AI is the most powerful lever I have ever seen.

"Give me a lever long enough and a fulcrum on which to place it, and I shall move the world." - Archimedes

Rules of Engagement

In this post we will be talking about some of my thoughts and feelings around generative AI in 2026 and the ways in which it is affecting my day to day work as a middle of the road programmer and an accomplished sysadmin, platform engineer and SRE.

We will not be talking about the morality of AI or its environmental impact. Or about the sus finances around some of the bigger companies that purvey it. Those things have been beaten to death so thoroughly that the horse is beyond dead and the gravestone marking its passing has crumbled to rubble.

The Tide is Turning

For a long time, quite frankly the models weren't really good enough. Sure, you could squeeze code out of ChatGPT and its ilk if you were persistent enough, but over the last several months to a year, they've improved by orders of magnitude and more and more engineers are writing about how they're feeling empowered to, in the words of Bryan Cantrill on the Friends of Oxide Podcast: "Like, yes, the world emphasizes like the the the velocity, which a term that I, again, don't like because it makes us all sound like projectiles. But the this is what it allows us to do is do things that we simply never would have gotten to before that allow for more rigorous artifacts."

And they're not alone. Lots of others have been writing and talking about how they're feeling empowered by generative AI code generation tools in really surprising ways.

And they're being brave, because there is a tremendous ground swell of anti AI sentiment in the industry. If you post things about wins you're seeing from using agentic coding tools to social media, you may well be utterly overwhelmed with barrages of angry messages from people who treat you like some kind of traitor to humanity or a schill of big Capitalism.

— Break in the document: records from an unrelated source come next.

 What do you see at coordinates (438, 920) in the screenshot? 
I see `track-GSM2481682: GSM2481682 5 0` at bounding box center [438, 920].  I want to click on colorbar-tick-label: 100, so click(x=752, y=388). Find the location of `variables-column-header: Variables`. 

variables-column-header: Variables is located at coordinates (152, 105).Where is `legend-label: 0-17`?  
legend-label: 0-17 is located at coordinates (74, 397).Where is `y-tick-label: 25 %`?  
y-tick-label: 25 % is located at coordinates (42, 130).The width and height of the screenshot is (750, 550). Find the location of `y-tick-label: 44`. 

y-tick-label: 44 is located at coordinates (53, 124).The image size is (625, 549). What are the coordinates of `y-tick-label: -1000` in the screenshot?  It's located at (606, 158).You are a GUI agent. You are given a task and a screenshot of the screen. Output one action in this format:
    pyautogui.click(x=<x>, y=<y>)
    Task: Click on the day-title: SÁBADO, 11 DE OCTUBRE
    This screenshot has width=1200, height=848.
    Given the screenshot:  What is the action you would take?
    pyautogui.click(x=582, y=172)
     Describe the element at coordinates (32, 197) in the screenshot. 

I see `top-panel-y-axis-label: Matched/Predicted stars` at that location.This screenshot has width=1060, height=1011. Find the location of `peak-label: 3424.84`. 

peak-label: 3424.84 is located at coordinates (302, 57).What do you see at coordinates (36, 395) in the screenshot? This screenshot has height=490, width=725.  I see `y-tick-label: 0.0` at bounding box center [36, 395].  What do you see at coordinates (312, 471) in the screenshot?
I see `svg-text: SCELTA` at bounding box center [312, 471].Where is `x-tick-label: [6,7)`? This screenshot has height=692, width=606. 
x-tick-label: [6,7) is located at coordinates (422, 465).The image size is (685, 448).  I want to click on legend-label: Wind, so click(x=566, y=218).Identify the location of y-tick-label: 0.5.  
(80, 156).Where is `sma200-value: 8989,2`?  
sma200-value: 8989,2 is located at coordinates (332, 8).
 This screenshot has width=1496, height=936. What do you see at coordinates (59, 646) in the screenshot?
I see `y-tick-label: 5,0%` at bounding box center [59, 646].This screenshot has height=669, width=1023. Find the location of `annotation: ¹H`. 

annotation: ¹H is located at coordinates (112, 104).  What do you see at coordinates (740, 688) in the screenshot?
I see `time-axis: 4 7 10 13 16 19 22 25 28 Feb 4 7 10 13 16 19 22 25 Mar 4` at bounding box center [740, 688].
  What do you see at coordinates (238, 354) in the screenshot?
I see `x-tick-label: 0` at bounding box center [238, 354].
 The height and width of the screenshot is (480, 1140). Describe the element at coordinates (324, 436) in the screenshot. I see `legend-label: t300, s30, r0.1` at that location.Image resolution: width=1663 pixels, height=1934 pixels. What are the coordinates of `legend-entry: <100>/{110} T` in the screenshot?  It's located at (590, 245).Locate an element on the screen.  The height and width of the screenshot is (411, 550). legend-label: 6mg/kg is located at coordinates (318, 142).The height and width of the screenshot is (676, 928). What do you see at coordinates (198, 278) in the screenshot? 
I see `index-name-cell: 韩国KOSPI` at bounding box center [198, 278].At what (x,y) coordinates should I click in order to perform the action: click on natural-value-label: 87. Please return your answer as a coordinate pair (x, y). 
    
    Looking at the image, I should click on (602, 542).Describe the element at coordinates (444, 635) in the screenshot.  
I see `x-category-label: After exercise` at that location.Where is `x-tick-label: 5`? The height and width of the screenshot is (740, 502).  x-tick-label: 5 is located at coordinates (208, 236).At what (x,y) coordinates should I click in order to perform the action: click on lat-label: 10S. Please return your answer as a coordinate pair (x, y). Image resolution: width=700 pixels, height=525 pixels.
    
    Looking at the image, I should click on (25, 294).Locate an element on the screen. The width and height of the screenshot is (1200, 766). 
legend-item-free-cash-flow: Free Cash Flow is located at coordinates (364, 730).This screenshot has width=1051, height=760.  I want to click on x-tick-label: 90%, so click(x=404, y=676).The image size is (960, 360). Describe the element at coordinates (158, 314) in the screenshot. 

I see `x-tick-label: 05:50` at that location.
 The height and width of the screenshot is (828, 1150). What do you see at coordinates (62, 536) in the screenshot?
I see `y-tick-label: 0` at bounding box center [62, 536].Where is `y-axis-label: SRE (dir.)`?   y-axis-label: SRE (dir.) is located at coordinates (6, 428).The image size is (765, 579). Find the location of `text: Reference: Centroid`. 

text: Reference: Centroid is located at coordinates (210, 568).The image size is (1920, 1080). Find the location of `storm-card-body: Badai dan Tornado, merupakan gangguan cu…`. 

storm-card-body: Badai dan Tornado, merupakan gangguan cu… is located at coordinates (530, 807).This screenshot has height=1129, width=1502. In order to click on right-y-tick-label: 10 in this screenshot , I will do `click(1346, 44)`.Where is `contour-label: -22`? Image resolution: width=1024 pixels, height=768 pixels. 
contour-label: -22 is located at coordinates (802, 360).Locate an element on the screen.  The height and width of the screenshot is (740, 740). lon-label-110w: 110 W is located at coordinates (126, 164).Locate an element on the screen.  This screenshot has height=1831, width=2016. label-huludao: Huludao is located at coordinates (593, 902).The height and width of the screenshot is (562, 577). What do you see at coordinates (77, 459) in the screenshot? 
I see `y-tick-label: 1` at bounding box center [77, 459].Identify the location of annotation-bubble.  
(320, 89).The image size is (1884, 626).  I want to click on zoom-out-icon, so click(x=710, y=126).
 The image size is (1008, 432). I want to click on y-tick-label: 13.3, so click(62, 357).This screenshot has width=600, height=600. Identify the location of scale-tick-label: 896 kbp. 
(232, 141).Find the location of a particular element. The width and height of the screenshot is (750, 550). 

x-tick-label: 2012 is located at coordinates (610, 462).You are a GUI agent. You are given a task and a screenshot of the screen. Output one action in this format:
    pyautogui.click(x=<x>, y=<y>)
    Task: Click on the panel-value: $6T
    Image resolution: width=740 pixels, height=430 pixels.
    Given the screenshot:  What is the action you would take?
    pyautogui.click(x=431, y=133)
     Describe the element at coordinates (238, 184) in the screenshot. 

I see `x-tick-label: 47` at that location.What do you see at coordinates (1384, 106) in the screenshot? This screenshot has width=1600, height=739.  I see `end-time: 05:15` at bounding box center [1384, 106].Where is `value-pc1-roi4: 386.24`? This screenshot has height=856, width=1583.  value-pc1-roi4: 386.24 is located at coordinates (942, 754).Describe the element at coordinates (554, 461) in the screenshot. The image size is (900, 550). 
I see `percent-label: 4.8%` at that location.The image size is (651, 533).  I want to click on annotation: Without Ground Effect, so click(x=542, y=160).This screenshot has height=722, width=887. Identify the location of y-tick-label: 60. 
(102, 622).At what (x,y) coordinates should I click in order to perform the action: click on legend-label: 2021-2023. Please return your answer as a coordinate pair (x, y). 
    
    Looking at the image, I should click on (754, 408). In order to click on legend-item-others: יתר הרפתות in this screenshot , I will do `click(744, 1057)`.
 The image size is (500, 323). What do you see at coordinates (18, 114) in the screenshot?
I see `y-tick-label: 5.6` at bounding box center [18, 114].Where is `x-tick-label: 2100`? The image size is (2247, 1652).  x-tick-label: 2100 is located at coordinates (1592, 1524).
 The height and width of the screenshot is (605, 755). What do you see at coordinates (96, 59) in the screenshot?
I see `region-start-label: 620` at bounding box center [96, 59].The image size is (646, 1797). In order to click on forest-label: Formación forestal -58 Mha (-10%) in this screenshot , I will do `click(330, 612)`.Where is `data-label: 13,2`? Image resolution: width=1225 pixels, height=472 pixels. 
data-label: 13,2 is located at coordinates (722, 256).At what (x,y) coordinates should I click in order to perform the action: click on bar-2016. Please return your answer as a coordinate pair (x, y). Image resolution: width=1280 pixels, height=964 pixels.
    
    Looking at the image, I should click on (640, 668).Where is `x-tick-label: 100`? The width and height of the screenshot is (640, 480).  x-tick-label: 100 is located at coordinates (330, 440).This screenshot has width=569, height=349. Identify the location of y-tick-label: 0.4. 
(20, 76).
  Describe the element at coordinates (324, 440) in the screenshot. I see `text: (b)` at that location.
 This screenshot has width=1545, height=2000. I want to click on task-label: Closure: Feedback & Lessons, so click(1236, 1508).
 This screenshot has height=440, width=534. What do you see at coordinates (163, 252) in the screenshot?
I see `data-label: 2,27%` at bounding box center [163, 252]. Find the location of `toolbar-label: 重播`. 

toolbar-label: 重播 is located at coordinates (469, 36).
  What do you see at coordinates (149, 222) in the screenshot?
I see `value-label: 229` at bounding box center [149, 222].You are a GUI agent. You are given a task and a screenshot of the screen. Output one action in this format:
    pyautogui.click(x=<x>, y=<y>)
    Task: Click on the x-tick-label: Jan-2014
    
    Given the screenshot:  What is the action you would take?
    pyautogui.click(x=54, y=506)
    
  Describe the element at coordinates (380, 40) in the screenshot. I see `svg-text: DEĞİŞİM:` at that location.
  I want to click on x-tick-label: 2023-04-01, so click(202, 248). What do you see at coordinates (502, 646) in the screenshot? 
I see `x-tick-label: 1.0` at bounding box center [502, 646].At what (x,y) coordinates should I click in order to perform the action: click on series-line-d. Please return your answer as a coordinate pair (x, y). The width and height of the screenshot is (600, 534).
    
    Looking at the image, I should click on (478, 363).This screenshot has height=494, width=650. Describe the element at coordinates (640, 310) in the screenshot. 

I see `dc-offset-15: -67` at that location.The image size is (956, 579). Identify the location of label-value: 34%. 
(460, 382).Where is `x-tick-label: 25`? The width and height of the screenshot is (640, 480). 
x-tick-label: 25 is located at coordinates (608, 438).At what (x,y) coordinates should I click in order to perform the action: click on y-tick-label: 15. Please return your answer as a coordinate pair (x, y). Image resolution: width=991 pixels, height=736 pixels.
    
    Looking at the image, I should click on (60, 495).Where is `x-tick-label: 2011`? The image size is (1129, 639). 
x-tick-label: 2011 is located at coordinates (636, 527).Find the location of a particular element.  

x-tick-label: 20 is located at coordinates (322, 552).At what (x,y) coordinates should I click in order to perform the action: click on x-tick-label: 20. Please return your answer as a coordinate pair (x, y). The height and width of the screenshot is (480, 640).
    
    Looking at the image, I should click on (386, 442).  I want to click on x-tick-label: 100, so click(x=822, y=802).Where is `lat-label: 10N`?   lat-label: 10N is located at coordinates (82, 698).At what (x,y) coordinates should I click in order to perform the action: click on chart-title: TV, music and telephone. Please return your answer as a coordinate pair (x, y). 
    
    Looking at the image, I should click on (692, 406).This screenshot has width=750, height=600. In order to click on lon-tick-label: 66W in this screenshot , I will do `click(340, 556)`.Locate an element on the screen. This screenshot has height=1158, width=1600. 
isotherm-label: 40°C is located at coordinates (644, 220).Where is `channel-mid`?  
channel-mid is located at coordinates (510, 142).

But with tools like planning mode, agentic teams and skills, tools like Claude, Amp and Codex really are changing the face of building commercial software in 2026.

The Ugly Truth

And here's the ugly truth about some of the folks screaming the loudest: They're afraid. And heck I DO NOT BLAME THEM. Were I a fresh faced computer science graduate right out of college? I'd be shitting my pants right about now.

Because whether or not AI will replace our jobs (It won't. You still need skilled engineers to write the prompts and recognize that what's coming out of the black box isn't shiny shiny garbage) the perception among the C-suite in our industry is that they can gain substantial "efficiencies" by drastically slashing team sizes and replacing headcount with AI.

They're being incredibly short sighted, and quite frankly I think they're wrong.

BUT that won't stop them from eliminating a ton of jobs and causing people a lot of pain.

It's really hard for a lot of people to accept that the incredible talent and skill they've spent the entirety of their adult lives perfecting is now almost in-arguably worth a lot less than it used to be.

When I, a guy who understands computers pretty well but knows nothing about mobile software development can sit down with Claude Code and in an hour produce an incredibly polished app that runs really well in Android, IOS, Linux, Windows and Mac? That's an almost unimaginably enormous amount of highly specialized human expertise that's just evaporated into the ether.

Ride The Wave, Or Drown. Your Choice.

I am in no way suggesting that everyone MUST use AI tools. I know for a fact that there are still plenty of niche areas where LLMs just aren't very effective yet, as well as folks with incredibly specialized niches who can achieve acceptable velocity and have the luxury of ignoring these tools. Good for them! But when I say your choices here are sink or swim? I'm talking about the average software developer spending their days cranking out database oriented CRUD applications, and boy howdy let me tell you these folks absolutely can benefit from dipping their toe in and at least reviewing these tools.

But heck, I'm not trying to strong arm anyone. If you have moral objections to using AI (There are many, and to be clear they are NOT without merit!) I will wish you luck.

I just know for myself I feel like I've gained super powers. I can pick up side projects that I've been stuck on for years and in a few minutes the AI gives me that boost I need to actually understand what I was missing and get across the finish line. I read the code and make further changes on my own so I can really internalize what the AI did for me. I am treating it like a learning opportunity rather than turning my brain off.

And I'm having fun. I hope you are too. This is a crazy time to work in technology. Let's embrace the coming change and move forward in celebration of the spirit of innovation. Because honestly, what's the alternative?